I couldn't imagine life with anyone else and he is the same.

HarryPottersBawbag · 06/03/2021 00:22

Aye, his ex was absolutely horrendous so by comparison I'm an angel!

Seriously though, I've no idea. He worships the ground I walk on and I don't deserve it. I'm a wee bitch! He sees the good in me though and brings it out and vice versa.
We don't half bicker tho!

blueshoes · 06/03/2021 00:35

It's my ass

MazDazzle · 06/03/2021 00:35

I refuse to beg for his approval and I’d never do the ‘pick me’ dance. Take me as I am or don’t take me at all.

I often hear women say, ‘but I gave him everything!’. That’s the problem. The type of man who wants to be the best at everything, the type who needs to be put on a pedestal and worshiped, is usually bad news.

Just my personal opinion, I may be completely wrong. But so far, this belief has served me well. And if the shit should ever hit the fan, I’m prepared for it.

I sound like a heartless witch, but I’m actually fairly laid back. I’m able to be, because I rely on myself and try not to be too dependent on my husband.

FlyNow · 06/03/2021 00:53

I also believe in the two different types of people idea, and it's a problem in my relationship. My DH and I were both the "adored" in our past relationships, now we are with each other I think it's a bit disappointing for us both. He just can't understand why I'm not all over him constantly and feeling so lucky to be with him. Whereas I think he should feel that way about me, as he doesn't have much going for him really. He is older, and has no career, money, hobbies or friends, and is grumpy.
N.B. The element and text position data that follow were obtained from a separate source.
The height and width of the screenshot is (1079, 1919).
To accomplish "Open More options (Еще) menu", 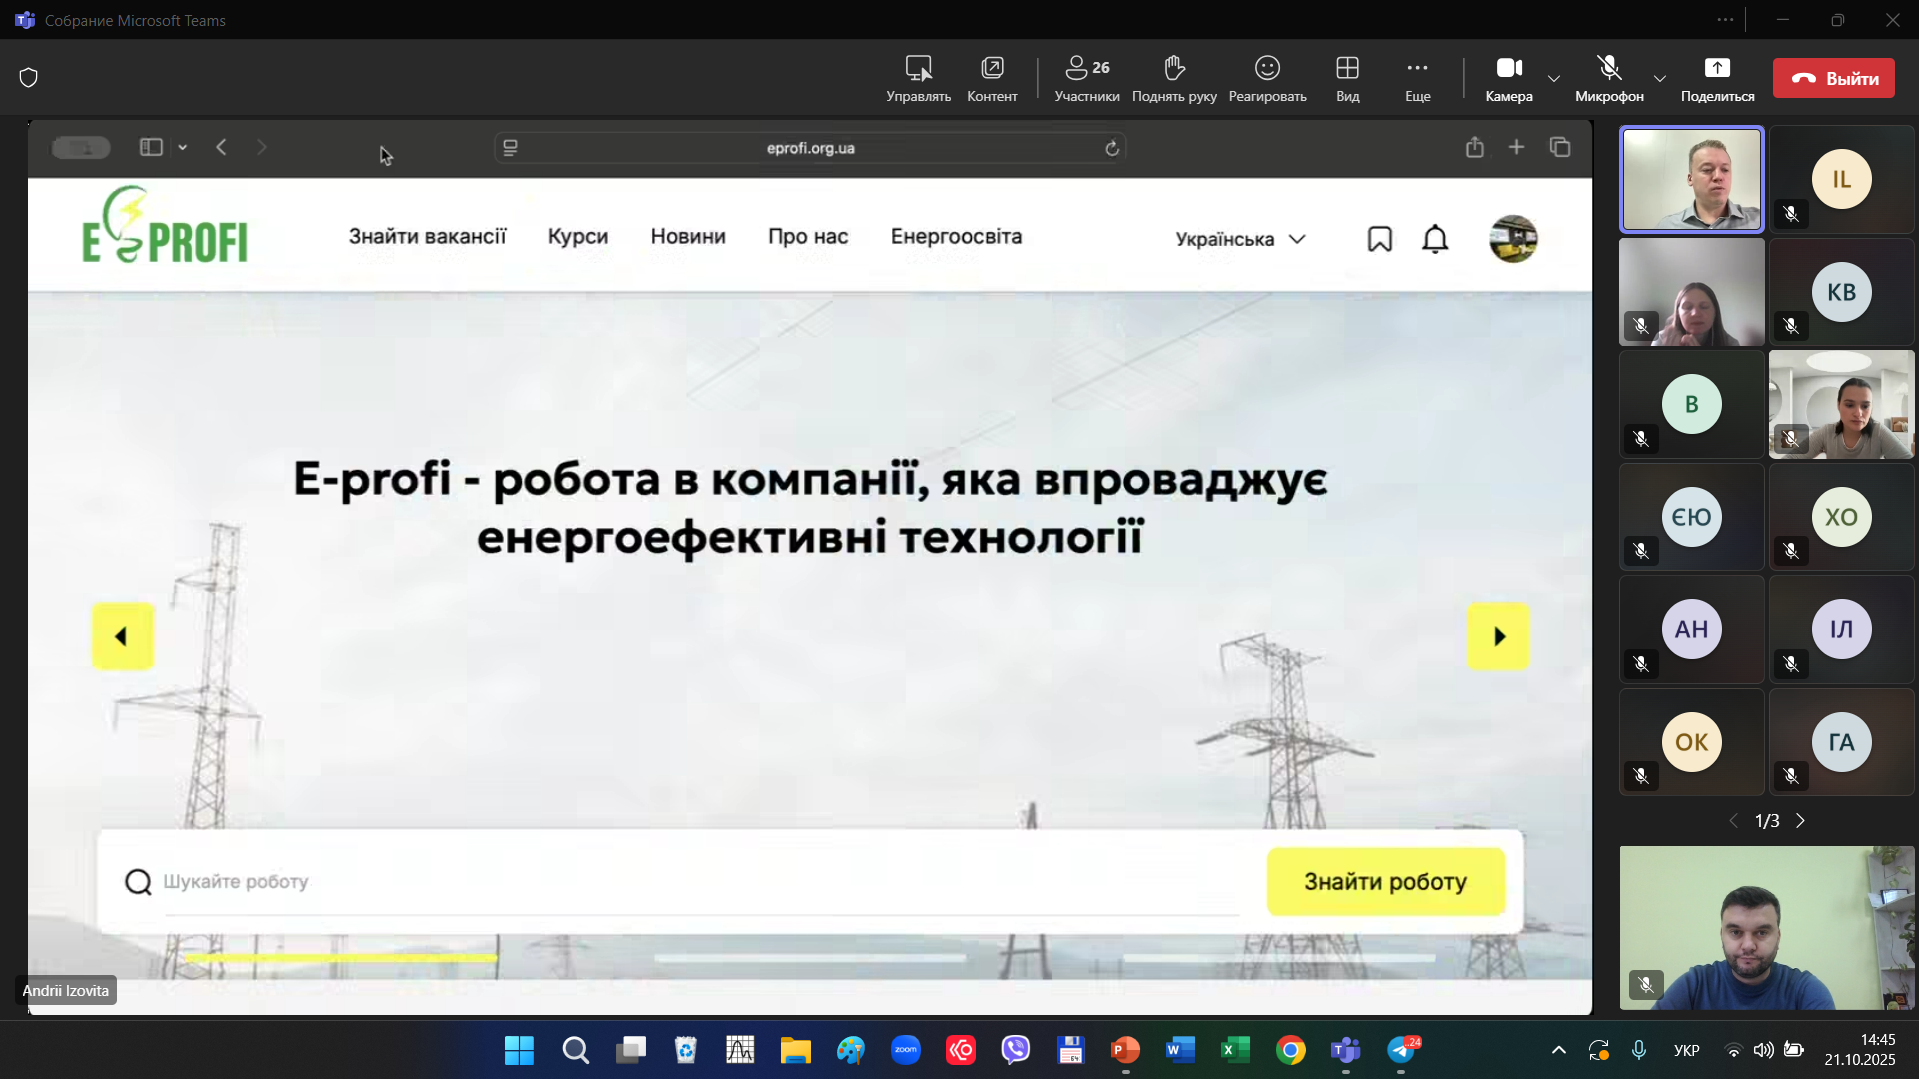I will [1417, 78].
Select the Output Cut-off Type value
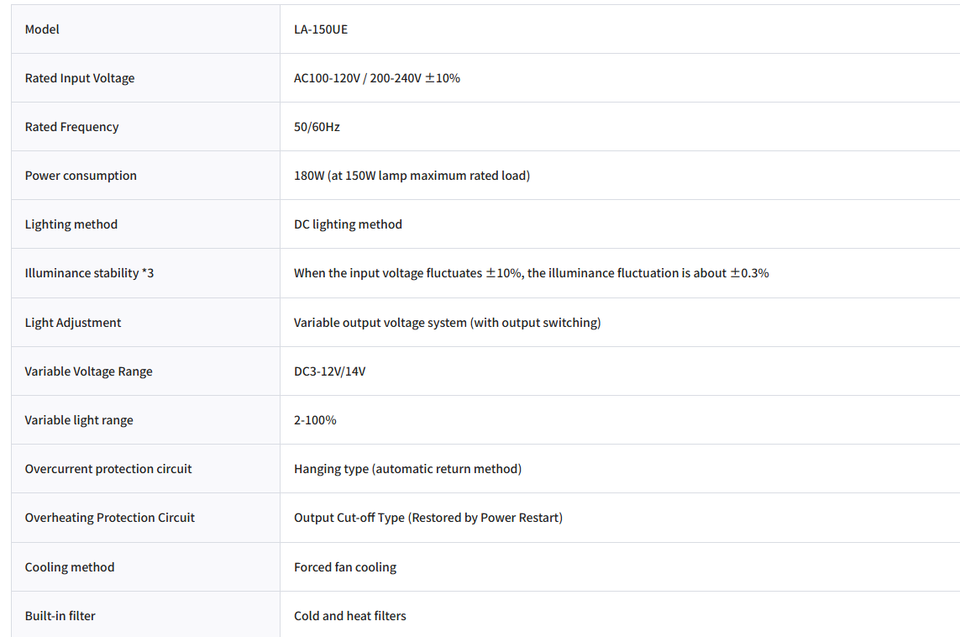Image resolution: width=960 pixels, height=637 pixels. click(x=428, y=518)
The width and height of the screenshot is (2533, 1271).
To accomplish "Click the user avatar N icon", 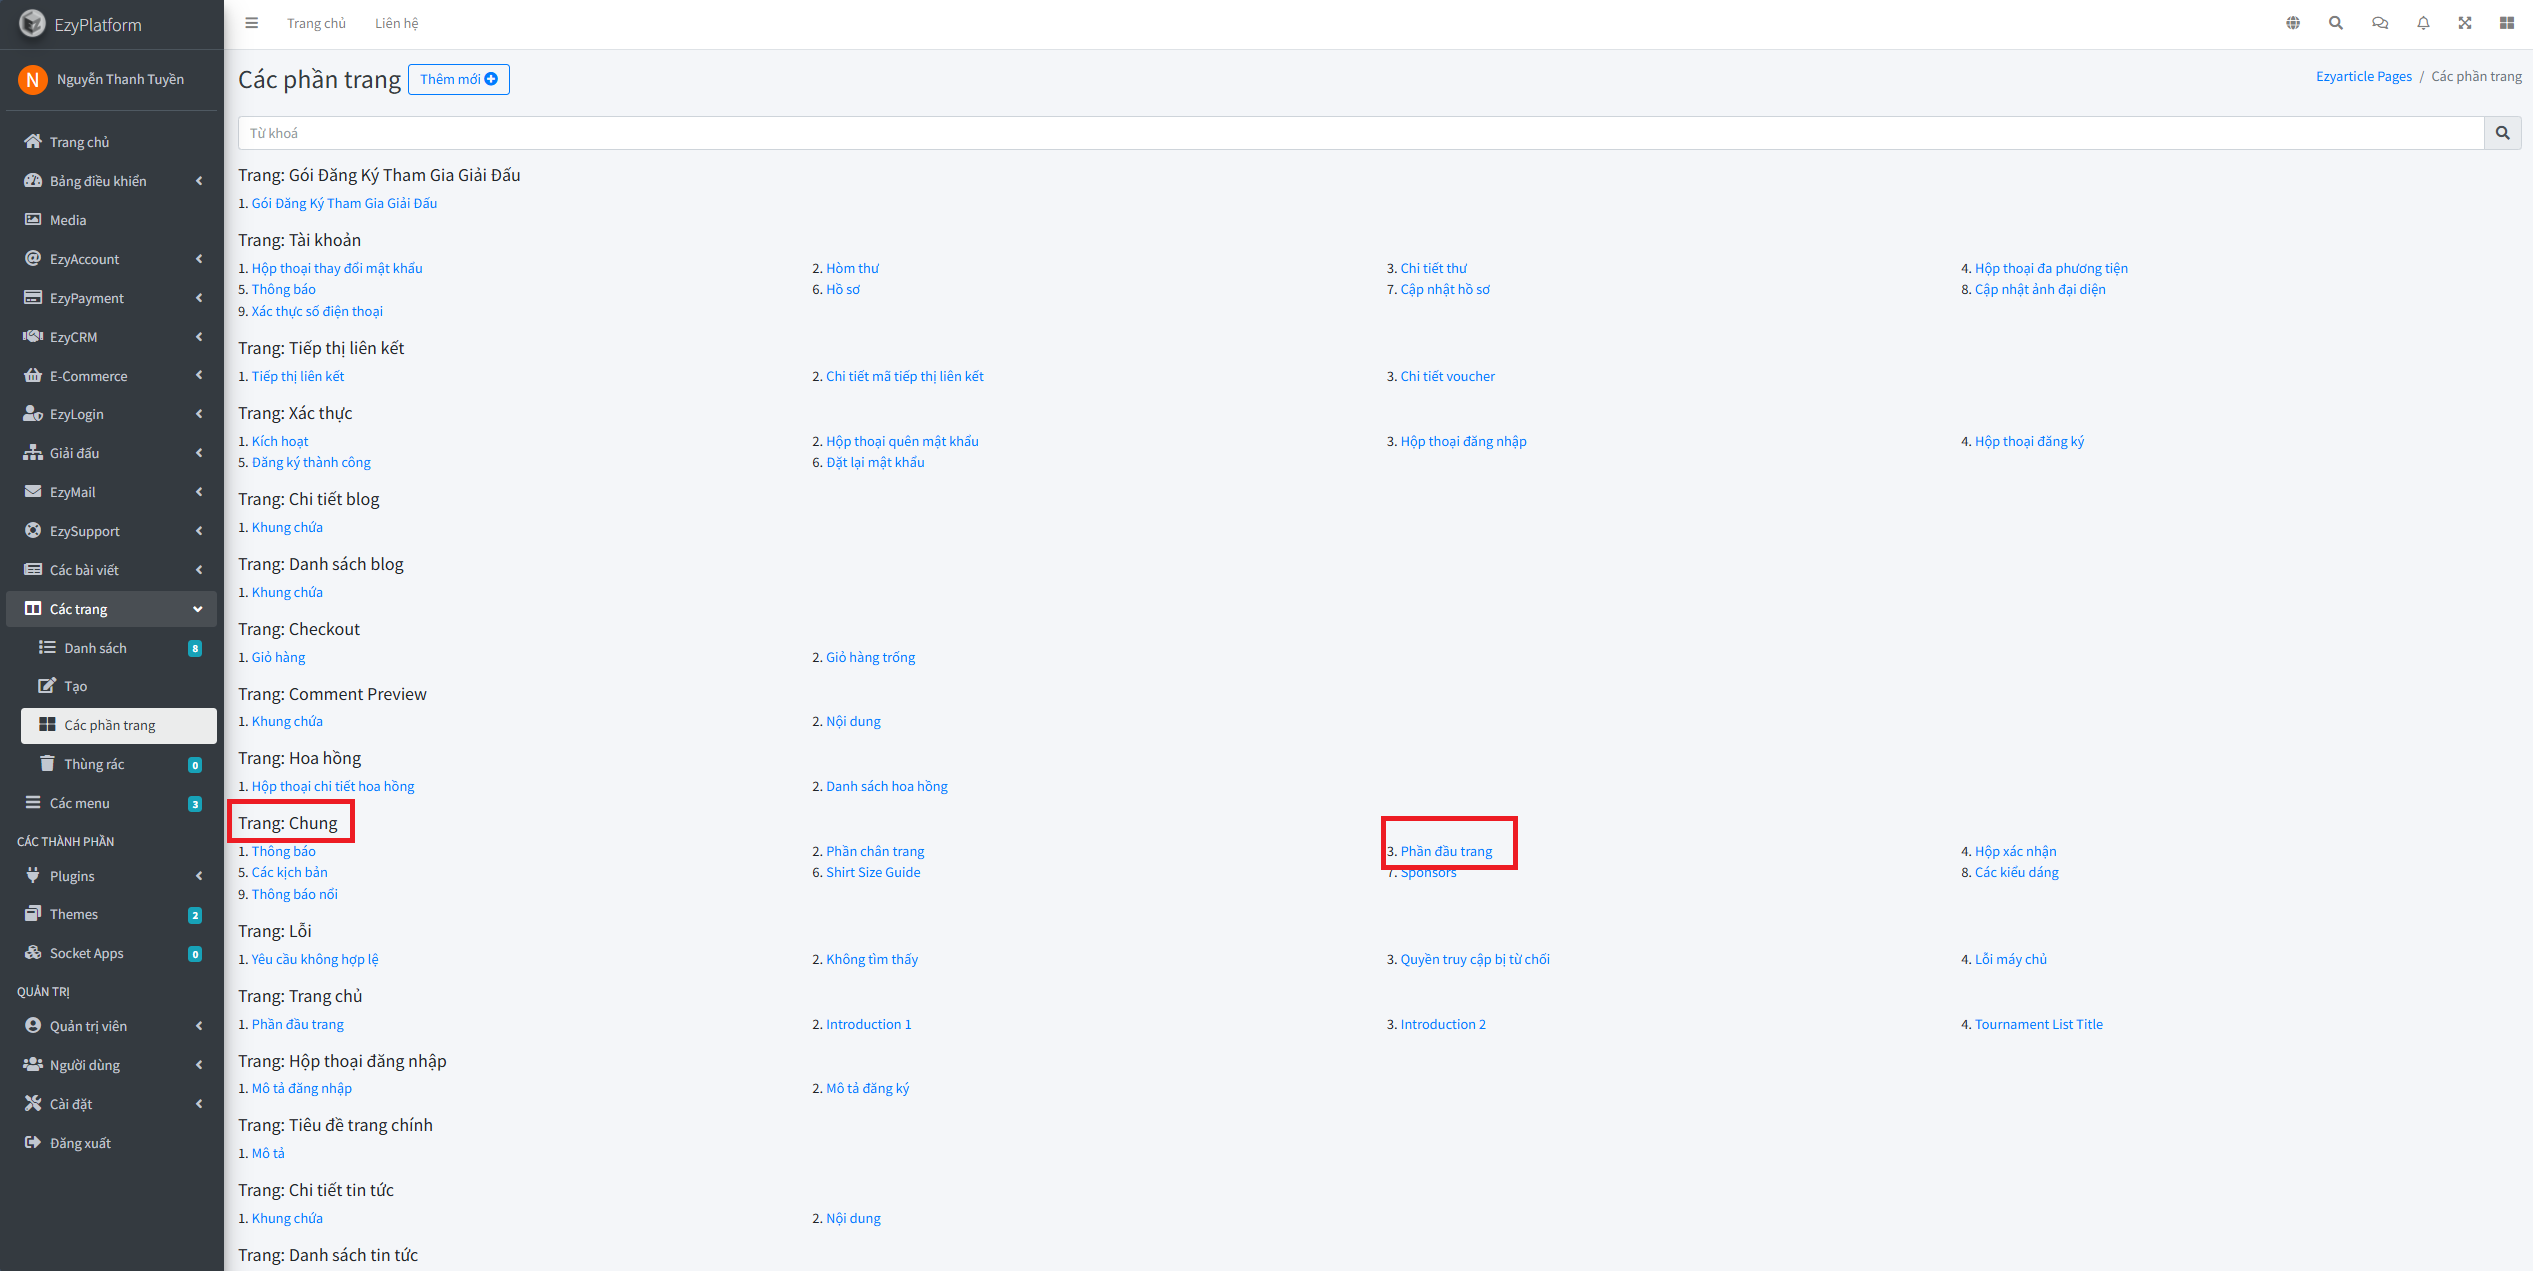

I have suggested we both make more of an effort so we show love for each other equally, he says no and was really confused - why would he need to do that Confused Hmm

nestlestealswater · 06/03/2021 00:59

My DH definitely absolutely adores me - I think it's more to do with him than me though, he is just an exceptionally warm and big hearted person and he isn't afraid of being vulnerable. I'm a right grumpy git so it's definitely nothing that I'm doing!

nestlestealswater · 06/03/2021 01:01

And no I definitely don't have an androgynous personality. Very much lean towards the feminine.